* Data to process
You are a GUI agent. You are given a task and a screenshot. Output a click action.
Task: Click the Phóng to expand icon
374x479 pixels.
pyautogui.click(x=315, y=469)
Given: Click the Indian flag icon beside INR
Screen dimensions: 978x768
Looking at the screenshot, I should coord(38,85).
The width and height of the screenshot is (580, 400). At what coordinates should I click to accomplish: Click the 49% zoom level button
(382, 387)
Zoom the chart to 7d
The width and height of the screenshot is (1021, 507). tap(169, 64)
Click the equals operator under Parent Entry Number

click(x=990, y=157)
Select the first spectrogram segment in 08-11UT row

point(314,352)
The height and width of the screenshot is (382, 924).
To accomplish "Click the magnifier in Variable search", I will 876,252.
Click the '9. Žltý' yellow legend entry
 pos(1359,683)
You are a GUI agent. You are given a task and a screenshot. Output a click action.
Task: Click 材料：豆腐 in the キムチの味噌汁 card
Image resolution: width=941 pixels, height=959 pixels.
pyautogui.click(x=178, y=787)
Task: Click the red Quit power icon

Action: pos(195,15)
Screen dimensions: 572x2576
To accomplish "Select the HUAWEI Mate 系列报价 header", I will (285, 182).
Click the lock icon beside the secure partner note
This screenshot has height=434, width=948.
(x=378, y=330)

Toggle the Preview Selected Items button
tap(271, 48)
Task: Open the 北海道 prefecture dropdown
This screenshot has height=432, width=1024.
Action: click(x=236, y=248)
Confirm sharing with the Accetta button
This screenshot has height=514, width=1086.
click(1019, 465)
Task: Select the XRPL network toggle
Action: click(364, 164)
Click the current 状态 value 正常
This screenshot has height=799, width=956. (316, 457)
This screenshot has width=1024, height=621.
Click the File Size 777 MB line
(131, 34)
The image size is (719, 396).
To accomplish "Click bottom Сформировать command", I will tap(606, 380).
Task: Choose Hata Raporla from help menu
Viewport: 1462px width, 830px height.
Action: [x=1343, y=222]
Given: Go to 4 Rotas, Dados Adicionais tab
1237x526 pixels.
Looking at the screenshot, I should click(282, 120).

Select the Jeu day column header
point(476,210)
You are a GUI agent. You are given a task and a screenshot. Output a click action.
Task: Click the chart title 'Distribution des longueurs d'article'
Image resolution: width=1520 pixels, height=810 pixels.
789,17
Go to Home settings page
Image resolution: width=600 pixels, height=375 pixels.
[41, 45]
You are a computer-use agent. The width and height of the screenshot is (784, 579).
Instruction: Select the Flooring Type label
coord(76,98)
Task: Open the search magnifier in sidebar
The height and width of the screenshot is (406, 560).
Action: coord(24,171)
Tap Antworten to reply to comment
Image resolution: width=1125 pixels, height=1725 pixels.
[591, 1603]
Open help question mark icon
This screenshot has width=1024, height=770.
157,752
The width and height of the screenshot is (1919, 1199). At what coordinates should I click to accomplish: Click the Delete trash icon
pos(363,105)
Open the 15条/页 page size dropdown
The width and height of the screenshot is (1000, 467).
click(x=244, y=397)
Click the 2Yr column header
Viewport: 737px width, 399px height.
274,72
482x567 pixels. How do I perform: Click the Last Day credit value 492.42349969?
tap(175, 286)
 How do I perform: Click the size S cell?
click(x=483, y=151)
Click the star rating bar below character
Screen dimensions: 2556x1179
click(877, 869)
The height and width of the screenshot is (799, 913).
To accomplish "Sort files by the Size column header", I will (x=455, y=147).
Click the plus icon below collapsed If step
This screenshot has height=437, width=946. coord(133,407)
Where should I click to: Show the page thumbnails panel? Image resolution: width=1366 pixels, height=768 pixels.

* What to do
Return only the exact lines from the opening of the records through the line that contains "Confirm sharing with the Accetta button", both included.

* Answer space
You are a GUI agent. You are given a task and a screenshot. Output a click action.
Task: Click the Phóng to expand icon
374x479 pixels.
pyautogui.click(x=315, y=469)
Given: Click the Indian flag icon beside INR
Screen dimensions: 978x768
Looking at the screenshot, I should coord(38,85).
The width and height of the screenshot is (580, 400). At what coordinates should I click to accomplish: Click the 49% zoom level button
(382, 387)
Zoom the chart to 7d
The width and height of the screenshot is (1021, 507). tap(169, 64)
Click the equals operator under Parent Entry Number

click(x=990, y=157)
Select the first spectrogram segment in 08-11UT row

point(314,352)
The height and width of the screenshot is (382, 924).
To accomplish "Click the magnifier in Variable search", I will 876,252.
Click the '9. Žltý' yellow legend entry
 pos(1359,683)
You are a GUI agent. You are given a task and a screenshot. Output a click action.
Task: Click 材料：豆腐 in the キムチの味噌汁 card
Image resolution: width=941 pixels, height=959 pixels.
pyautogui.click(x=178, y=787)
Task: Click the red Quit power icon

Action: pos(195,15)
Screen dimensions: 572x2576
To accomplish "Select the HUAWEI Mate 系列报价 header", I will (285, 182).
Click the lock icon beside the secure partner note
This screenshot has height=434, width=948.
(x=378, y=330)

Toggle the Preview Selected Items button
tap(271, 48)
Task: Open the 北海道 prefecture dropdown
This screenshot has height=432, width=1024.
Action: click(x=236, y=248)
Confirm sharing with the Accetta button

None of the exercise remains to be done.